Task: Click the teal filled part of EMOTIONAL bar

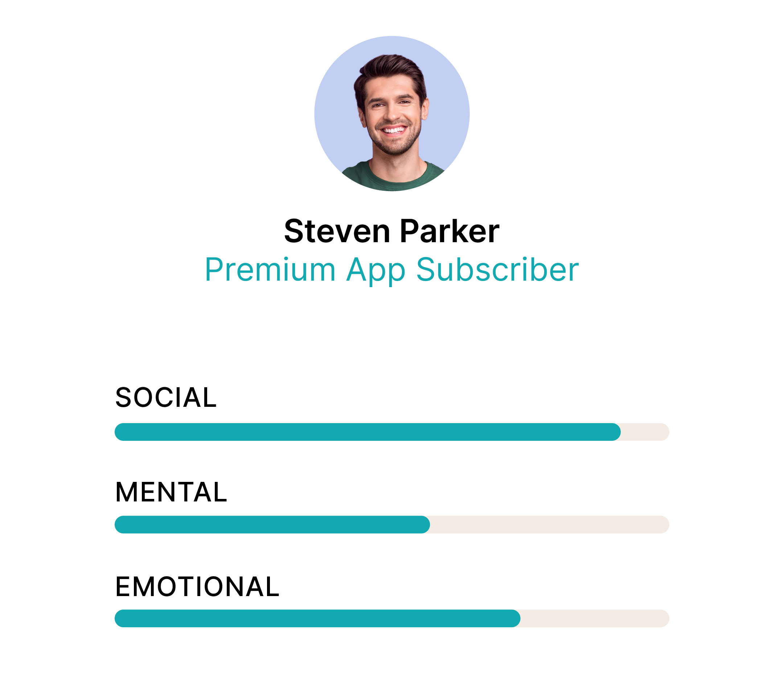Action: tap(318, 618)
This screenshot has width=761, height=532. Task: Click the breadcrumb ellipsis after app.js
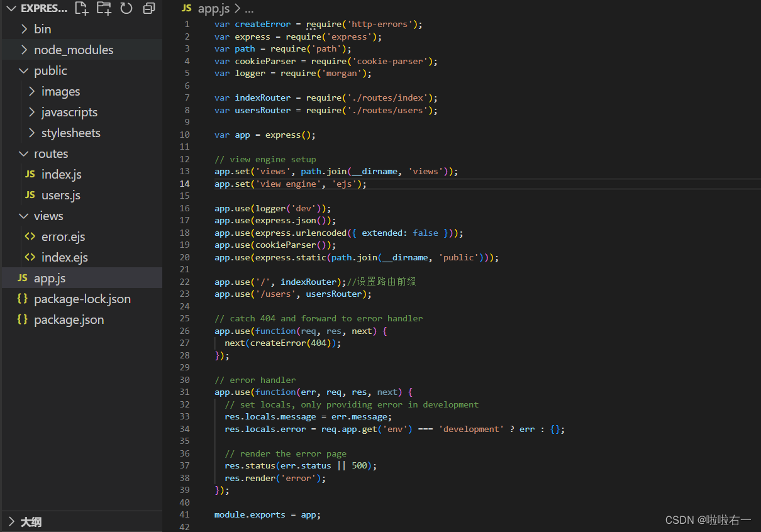coord(249,8)
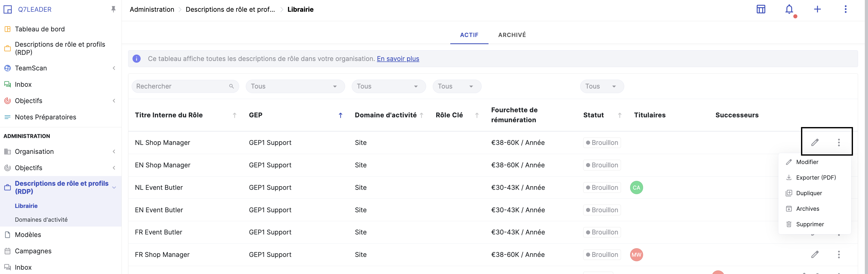Switch to the ARCHIVÉ tab

point(512,35)
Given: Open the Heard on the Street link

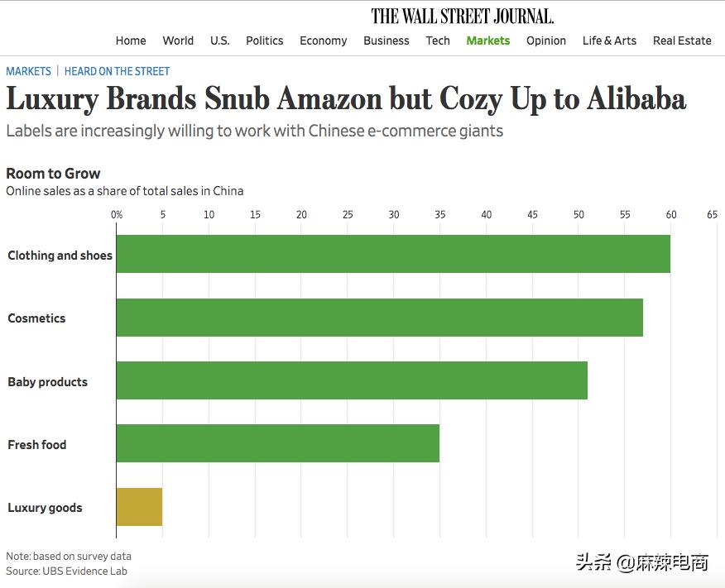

_Work to be completed_: Restate word for word, and only, the lines from the line that contains "This screenshot has" through the end of the data, both included; pictures are not part of the copy.

_Reply to the exercise_:
This screenshot has width=761, height=532. Task: Click the breadcrumb ellipsis after app.js
coord(249,8)
Switch to the ARCHIVÉ tab

point(512,35)
Given: Open the Heard on the Street link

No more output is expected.